Studying single-electron traps in newly fabricated Skipper-CCDs for the Oscura experiment using the pocket-pumping technique

TL;DR

This study characterizes defects in newly fabricated Skipper-CCDs for the Oscura dark matter experiment, using pocket-pumping to measure trap properties and assess their impact on low-energy background noise.

Contribution

It introduces a trap characterization method for Skipper-CCDs and links defect types to fabrication batches, informing low-background sensor development.

Findings

Defects produce deferred charge detectable next to particle tracks.

Trap properties vary with fabrication batch, not gettering method.

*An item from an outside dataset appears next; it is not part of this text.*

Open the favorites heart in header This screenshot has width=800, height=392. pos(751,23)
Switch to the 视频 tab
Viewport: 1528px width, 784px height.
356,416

Exposure-dependent single-electron rate measured at 1.8e-3 e-/pix/day.

Abstract

Understanding and characterizing very low-energy ($\sim$eV) background sources is a must in rare-event searches. Oscura, an experiment aiming to probe electron recoils from sub-GeV dark matter using a 10-kg skipper-CCD detector, has recently fabricated its first two batches of sensors. In this work, we present the characterization of defects/contaminants identified in the buried-channel region of these newly fabricated skipper-CCDs. These defects/contaminants produce deferred charge from trap emission in the images next to particle tracks, which can be spatially resolved due to the sub-electron resolution achieved with these sensors. Using the trap-pumping technique, we measured the energy and cross section associated to these traps in three Oscura prototype sensors from different fabrication batches which underwent different gettering methods during fabrication. Results suggest that the type of defects/contaminants is more closely linked to the fabrication batch rather than to the gettering method used. The exposure-dependent single-electron rate (SER) of one of these sensors was measured $\sim$100~m underground, yielding $(1.8\pm 0.3)\times10^{-3}~e^-$/pix/day at 131K. The impact of the identified traps on the measured exposure-dependent SER is evaluated via a Monte Carlo simulation. Results suggest that the exposure-dependent SER of Oscura prototype sensors would be lower in lower background environments as expected.